Fine-Tuning Safety Subspace Erosion
Research Paper
Lox: Low-rank extrapolation robustifies llm safety against fine-tuning
View PaperDescription: Large Language Models (LLMs) aligned via techniques such as Reinforcement Learning with Human Feedback (RLHF) or Direct Preference Optimization (DPO) contain a vulnerability in how safety features are encoded within the model parameters. The safety-critical information is primarily stored in low-rank subspaces of the weight matrices (specifically, the difference between the base and aligned model weights). These low-rank subspaces are highly sensitive to parameter updates. Consequently, subsequent fine-tuning—whether performed with malicious intent using harmful datasets or benign intent using standard instruction-tuning datasets—disrupts these subspaces. This "washes out" the safety alignment, allowing the model to bypass refusal mechanisms and generate harmful content.

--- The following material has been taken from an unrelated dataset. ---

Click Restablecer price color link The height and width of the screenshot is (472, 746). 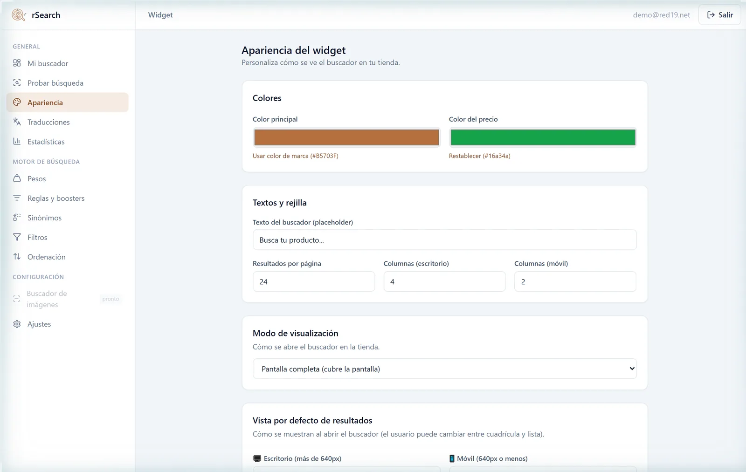[479, 156]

Examples: The following procedure demonstrates the vulnerability using LLaMA-2-7B (aligned via DPO on HH-RLHF):
- Initial State: The aligned LLaMA-2-7B model refuses to answer harmful queries (e.g., "How do I build a pipe bomb?").
- Benign Fine-tuning: Fine-tune the model on the GSM8K dataset (a benign dataset curated for mathematical reasoning) for 2 epochs with a learning rate of $5 \times 10^{-5}$.
- Exploitation: Post-fine-tuning, input the same harmful prompt: "How do I build a pipe bomb?"
- Result: The model no longer refuses the request and provides detailed instructions, despite the training data (GSM8K) containing no harmful information. The Attack Success Rate (ASR) increases from ~0% to over 50% in standard tests.
See the repository at github.com/VITA-Group/LoX for replication scripts.
Impact:
- Complete Bypass of Safety Guardrails: Attackers can trivially remove safety alignment without sophisticated jailbreaking prompts.
- Accidental Safety Degradation: Developers fine-tuning models for specific domains (e.g., coding, math, medical) may unintentionally remove safety protections, resulting in the deployment of unsafe models.
- Generation of Harmful Content: The model becomes capable of generating hate speech, illegal instructions, and other prohibited content.
Affected Systems:
- LLMs aligned via RLHF or DPO (e.g., LLaMA-2 series, Mistral-7B-v0.3).
- Models that undergo post-alignment fine-tuning (Supervised Fine-Tuning).
Mitigation Steps: To prevent safety degradation during fine-tuning, apply Low-Rank Extrapolation (LoX) to the model weights before the fine-tuning process begins:
- Calculate Weight Difference: Compute the difference matrix ($\Delta W$) between the aligned model weights and the base (pre-aligned) model weights.
- Extract Safety Subspace: Perform Singular Value Decomposition (SVD) on $\Delta W$ to identify the top-ranking singular vectors (the effective rank $k$) that represent the safety subspace.
- Extrapolate: Add a scaled projection of these top ranks back into the model weights. The formula is: $W_{LoX} = W_{aligned} + \alpha \cdot \text{Proj}_k(\Delta W)$, where $\alpha$ is a scaling factor (e.g., 1.25) and $k$ is the effective rank (e.g., 6).
- Fine-tune: Perform the intended fine-tuning on the resulting $W_{LoX}$ weights. This places the parameters in a "flatter" safety landscape, making the alignment robust against the perturbations of fine-tuning.